L'objet du délit ne fut pas le portrait de l'artiste mais le groupe The Dramatics qui porta l'effigie et qui poussa le fatum au-delà du pensable.
L'histoire pour Tony se termina brutalement, d'un coup net : le 30 octobre 1980, à 34 ans, il reçut une balle en pleine tête dans une ruelle mal famée et mal éclairée de Detroit. Il fut enterré le 4 novembre au cimetière de Gethsename, sur sa pierre tombale ne figurait pas de date de naissance, seulement la date à laquelle la balle traversa sa cervelle et son nom dont il manquait la lettre "e" sur la deuxième syllabe.
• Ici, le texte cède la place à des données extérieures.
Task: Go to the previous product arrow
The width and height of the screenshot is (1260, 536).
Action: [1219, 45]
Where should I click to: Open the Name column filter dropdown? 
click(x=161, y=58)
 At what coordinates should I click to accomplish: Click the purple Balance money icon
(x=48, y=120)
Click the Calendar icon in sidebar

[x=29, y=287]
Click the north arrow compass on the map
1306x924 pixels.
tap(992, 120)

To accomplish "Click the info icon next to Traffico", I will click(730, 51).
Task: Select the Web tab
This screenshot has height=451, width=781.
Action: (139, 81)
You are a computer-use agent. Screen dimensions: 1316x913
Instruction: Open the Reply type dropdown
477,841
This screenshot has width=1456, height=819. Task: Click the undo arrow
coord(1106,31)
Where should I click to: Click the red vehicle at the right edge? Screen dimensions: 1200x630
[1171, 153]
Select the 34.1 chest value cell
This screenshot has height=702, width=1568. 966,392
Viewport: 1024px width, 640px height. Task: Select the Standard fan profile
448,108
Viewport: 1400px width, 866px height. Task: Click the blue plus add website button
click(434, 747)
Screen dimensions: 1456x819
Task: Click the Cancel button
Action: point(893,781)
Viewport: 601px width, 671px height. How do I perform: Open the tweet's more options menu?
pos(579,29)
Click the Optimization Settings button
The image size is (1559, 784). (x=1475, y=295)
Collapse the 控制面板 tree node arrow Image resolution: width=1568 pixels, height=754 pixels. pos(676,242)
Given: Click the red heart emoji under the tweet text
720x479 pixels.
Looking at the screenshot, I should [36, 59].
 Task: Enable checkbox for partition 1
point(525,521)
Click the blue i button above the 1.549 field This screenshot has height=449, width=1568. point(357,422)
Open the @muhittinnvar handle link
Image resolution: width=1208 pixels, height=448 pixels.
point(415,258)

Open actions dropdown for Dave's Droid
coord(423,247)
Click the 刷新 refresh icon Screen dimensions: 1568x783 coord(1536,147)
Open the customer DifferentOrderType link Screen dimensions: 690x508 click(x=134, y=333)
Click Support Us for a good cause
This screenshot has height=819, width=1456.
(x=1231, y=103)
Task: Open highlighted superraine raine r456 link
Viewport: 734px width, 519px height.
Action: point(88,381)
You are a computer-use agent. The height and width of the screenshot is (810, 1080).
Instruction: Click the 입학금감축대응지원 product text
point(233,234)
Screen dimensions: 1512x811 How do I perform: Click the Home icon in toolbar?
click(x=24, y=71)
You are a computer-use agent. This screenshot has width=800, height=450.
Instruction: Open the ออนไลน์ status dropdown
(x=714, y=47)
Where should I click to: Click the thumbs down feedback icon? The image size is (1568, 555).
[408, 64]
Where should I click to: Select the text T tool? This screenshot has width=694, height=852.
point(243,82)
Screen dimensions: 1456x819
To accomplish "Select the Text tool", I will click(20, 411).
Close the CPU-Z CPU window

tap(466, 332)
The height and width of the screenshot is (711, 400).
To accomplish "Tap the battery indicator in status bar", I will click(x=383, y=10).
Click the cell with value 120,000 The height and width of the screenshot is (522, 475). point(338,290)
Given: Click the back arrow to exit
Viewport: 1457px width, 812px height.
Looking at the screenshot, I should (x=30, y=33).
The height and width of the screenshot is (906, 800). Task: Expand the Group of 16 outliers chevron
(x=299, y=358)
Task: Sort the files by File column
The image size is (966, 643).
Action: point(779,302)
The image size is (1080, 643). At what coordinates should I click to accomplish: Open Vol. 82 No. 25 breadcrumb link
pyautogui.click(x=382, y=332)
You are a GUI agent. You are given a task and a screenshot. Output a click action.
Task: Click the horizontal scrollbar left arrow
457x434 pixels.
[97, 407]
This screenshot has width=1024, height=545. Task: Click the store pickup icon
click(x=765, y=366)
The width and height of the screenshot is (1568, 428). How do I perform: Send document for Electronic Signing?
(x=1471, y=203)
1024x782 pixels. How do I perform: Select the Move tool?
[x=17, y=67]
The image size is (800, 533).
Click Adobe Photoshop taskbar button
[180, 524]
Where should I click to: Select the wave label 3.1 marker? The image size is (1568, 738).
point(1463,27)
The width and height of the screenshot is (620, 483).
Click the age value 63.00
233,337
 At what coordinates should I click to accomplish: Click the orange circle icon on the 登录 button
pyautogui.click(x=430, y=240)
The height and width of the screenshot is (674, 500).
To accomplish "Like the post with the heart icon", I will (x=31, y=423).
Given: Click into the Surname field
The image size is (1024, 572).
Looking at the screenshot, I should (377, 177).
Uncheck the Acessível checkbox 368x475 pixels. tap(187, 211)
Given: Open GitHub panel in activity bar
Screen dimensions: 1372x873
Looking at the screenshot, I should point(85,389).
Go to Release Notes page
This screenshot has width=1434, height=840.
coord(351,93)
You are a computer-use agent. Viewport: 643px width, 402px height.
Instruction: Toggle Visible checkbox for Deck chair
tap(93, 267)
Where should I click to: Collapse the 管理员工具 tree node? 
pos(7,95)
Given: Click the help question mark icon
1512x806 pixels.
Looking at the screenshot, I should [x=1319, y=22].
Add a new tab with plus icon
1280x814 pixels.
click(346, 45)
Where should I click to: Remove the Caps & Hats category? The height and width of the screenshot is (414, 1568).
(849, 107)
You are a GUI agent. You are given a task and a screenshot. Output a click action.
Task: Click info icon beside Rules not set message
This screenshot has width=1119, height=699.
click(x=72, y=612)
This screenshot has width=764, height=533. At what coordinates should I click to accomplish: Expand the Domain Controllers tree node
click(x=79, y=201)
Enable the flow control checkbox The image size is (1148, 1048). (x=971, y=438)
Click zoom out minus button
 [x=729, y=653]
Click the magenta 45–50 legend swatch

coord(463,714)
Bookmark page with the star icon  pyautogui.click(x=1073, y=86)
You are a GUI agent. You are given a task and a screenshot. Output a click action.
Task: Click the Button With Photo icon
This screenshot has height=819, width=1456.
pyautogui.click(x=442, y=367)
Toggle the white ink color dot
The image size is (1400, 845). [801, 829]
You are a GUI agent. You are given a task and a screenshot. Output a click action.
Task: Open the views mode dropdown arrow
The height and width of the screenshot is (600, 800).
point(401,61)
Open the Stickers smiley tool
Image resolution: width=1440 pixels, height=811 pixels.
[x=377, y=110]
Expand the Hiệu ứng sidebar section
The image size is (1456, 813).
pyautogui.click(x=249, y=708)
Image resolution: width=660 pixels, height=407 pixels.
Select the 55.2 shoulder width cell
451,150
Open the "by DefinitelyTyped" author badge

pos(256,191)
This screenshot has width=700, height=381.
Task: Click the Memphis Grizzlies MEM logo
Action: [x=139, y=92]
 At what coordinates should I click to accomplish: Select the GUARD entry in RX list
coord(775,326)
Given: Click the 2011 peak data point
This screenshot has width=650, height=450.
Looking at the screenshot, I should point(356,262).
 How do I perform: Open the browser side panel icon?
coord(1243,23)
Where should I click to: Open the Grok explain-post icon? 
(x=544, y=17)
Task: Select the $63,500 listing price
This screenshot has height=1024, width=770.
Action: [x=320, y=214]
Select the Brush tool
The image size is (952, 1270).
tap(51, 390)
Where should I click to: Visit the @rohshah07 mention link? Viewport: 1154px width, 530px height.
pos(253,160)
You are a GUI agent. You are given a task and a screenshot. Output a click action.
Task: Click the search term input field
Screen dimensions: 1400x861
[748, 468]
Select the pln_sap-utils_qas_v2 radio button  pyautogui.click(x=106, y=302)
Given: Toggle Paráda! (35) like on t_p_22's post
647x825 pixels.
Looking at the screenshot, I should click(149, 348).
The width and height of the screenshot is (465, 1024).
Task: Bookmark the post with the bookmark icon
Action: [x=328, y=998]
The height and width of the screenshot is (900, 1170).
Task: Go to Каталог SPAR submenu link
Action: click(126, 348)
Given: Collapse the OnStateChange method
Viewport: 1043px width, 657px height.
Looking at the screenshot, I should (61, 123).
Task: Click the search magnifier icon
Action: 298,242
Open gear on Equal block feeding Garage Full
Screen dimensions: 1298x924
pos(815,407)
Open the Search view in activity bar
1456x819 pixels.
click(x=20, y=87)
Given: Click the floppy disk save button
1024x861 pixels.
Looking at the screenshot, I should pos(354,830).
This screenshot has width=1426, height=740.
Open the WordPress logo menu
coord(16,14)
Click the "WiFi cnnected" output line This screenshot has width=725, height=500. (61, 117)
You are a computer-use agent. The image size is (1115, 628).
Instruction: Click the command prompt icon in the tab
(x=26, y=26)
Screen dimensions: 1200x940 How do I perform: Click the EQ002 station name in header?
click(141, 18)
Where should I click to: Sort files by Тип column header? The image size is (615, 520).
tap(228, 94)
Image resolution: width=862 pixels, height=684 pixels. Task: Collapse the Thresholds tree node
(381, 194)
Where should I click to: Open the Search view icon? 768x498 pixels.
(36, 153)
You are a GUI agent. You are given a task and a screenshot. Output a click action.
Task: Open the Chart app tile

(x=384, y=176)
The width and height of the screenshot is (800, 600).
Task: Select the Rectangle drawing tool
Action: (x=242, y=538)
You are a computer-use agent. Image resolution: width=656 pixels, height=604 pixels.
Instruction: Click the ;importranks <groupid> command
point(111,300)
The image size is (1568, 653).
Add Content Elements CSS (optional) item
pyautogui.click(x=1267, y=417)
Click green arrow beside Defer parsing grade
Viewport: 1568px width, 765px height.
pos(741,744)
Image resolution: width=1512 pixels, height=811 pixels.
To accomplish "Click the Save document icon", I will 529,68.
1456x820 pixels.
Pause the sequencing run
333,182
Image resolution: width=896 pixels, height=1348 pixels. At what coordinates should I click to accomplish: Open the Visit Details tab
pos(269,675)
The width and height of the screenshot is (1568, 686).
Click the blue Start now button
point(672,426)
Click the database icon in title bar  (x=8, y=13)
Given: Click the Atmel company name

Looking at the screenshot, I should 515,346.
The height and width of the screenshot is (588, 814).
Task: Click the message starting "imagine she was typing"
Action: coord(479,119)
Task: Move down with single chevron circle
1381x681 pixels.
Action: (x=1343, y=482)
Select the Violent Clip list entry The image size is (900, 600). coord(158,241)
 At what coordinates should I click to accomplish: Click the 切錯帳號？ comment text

Et pour les Dramatics, il suffit de citer les premières lignes de Wikipedia : "Their members at this time were Ron Banks (who died of a heart attack on March 4, 2010 at age 58), William "Wee Gee" Howard (who died of a heart attack on February 22, 2000 at age 49), Elbert Wilkins (who died of a heart attack on December 13, 1992 at age 45)...". Une vraie malédiction les fauchait, leurs coeurs les lâchaient l'un après l'autre, alors que ce fut bien cet organe qui les symbolisait le mieux : n'ont ils pas démarrés, en 1962, sous le nom des Dynamics ? Sacrée ironie de l'histoire !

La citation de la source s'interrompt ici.